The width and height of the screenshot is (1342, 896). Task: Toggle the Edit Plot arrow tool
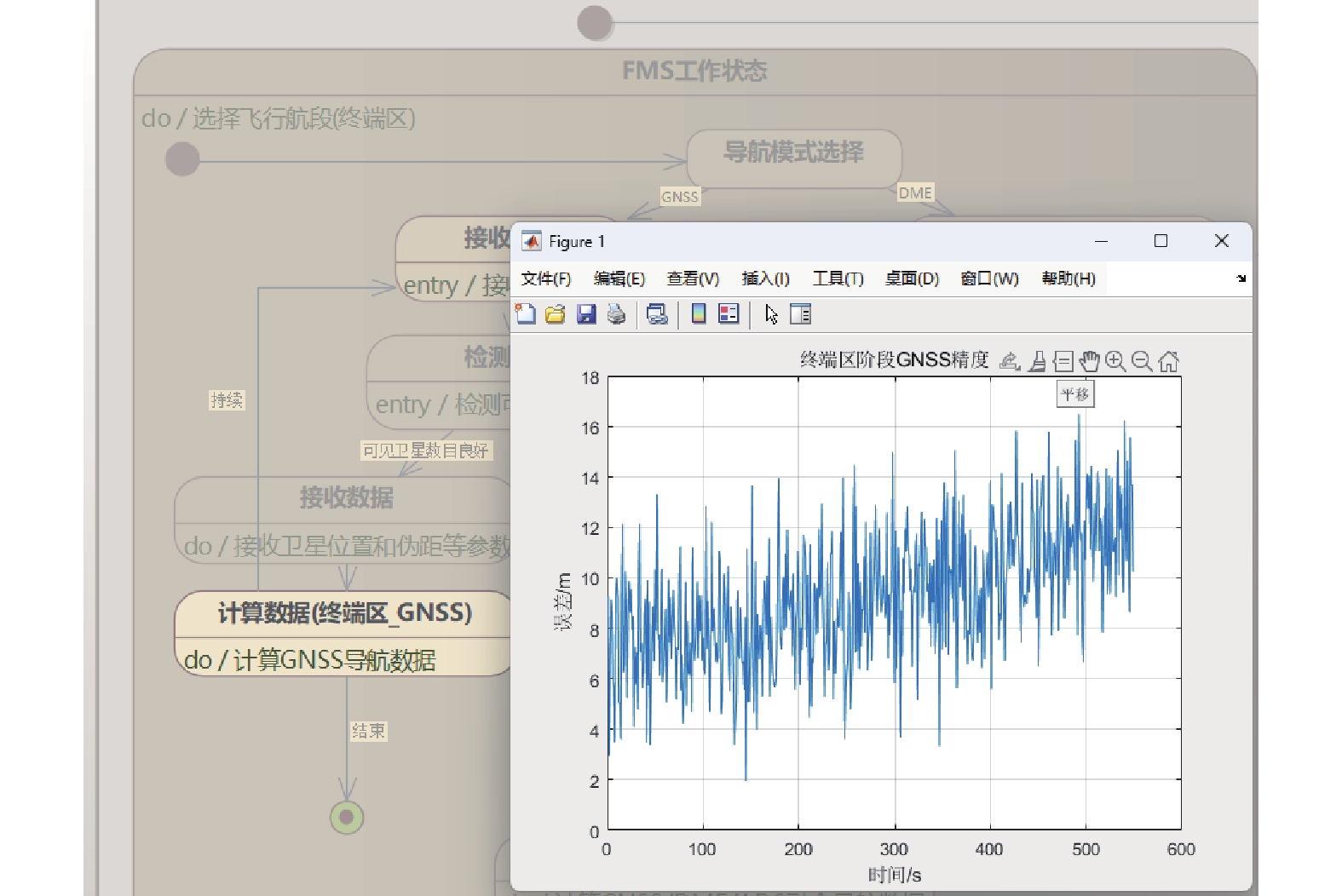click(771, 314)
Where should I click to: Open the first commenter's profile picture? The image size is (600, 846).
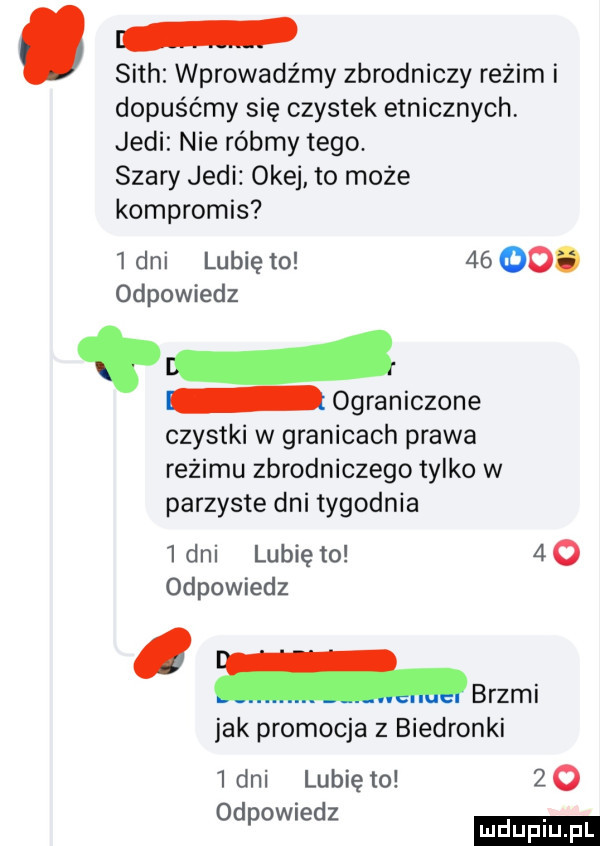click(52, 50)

+--

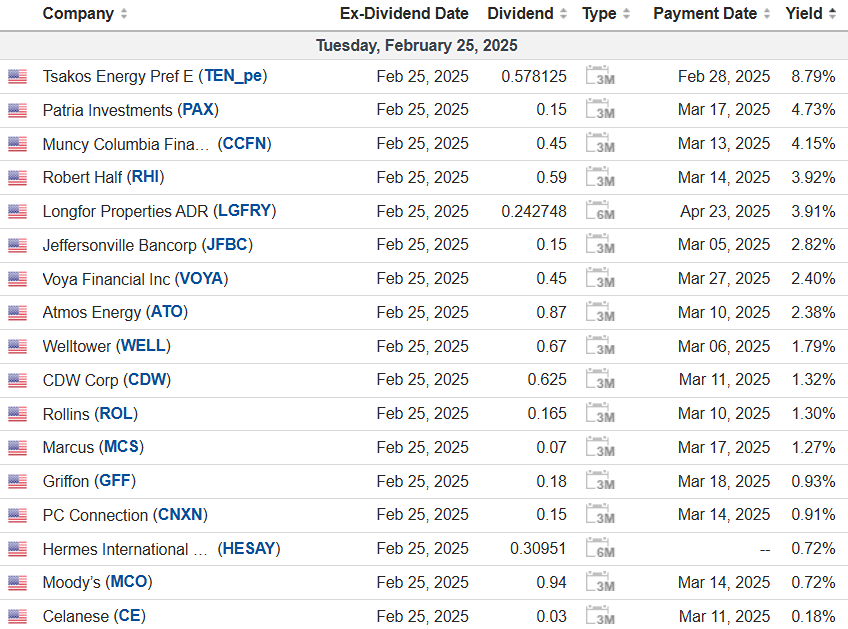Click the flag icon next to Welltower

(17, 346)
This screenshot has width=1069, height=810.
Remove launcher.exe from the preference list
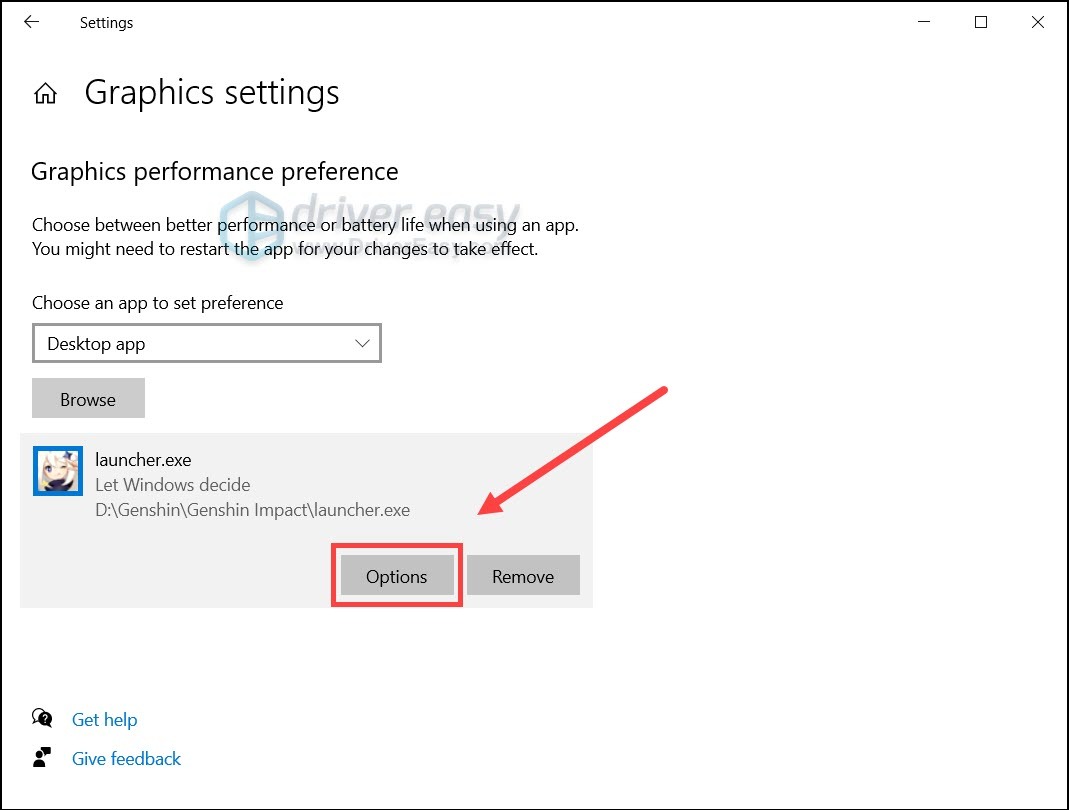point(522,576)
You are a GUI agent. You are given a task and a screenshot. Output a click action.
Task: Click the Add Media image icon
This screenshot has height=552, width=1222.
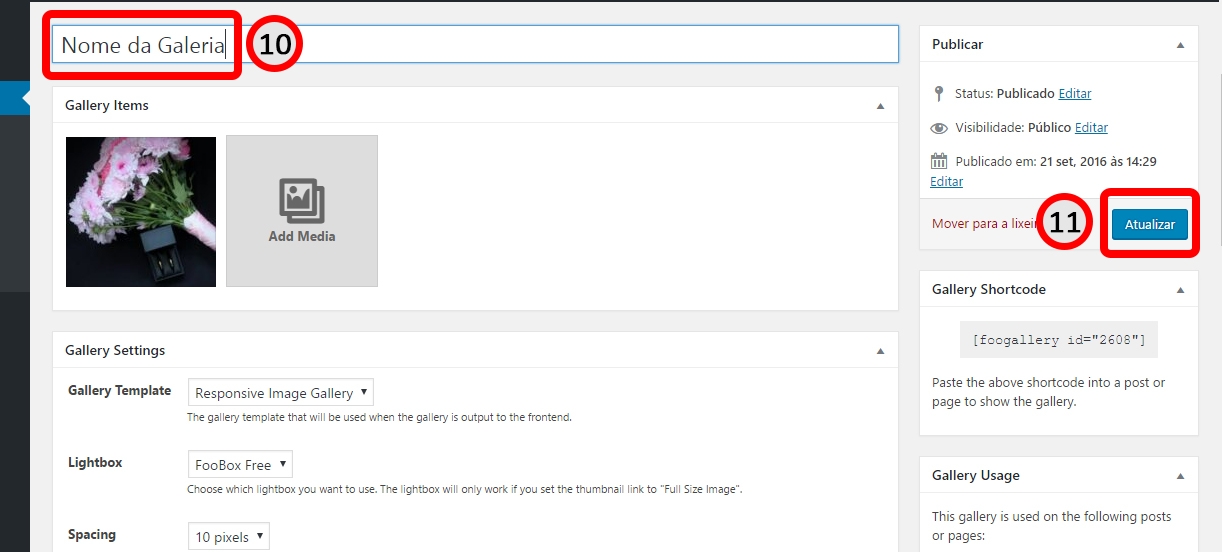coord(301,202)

+--

Description of the task -
Please copy out the items word for word, from the line with "The width and" to the line with "click(52, 50)", both lines included, and omit the pictures.

Result -
The width and height of the screenshot is (1342, 896). Task: Toggle the Edit Plot arrow tool
click(771, 314)
Where should I click to: Open the first commenter's profile picture? The image size is (600, 846).
click(52, 50)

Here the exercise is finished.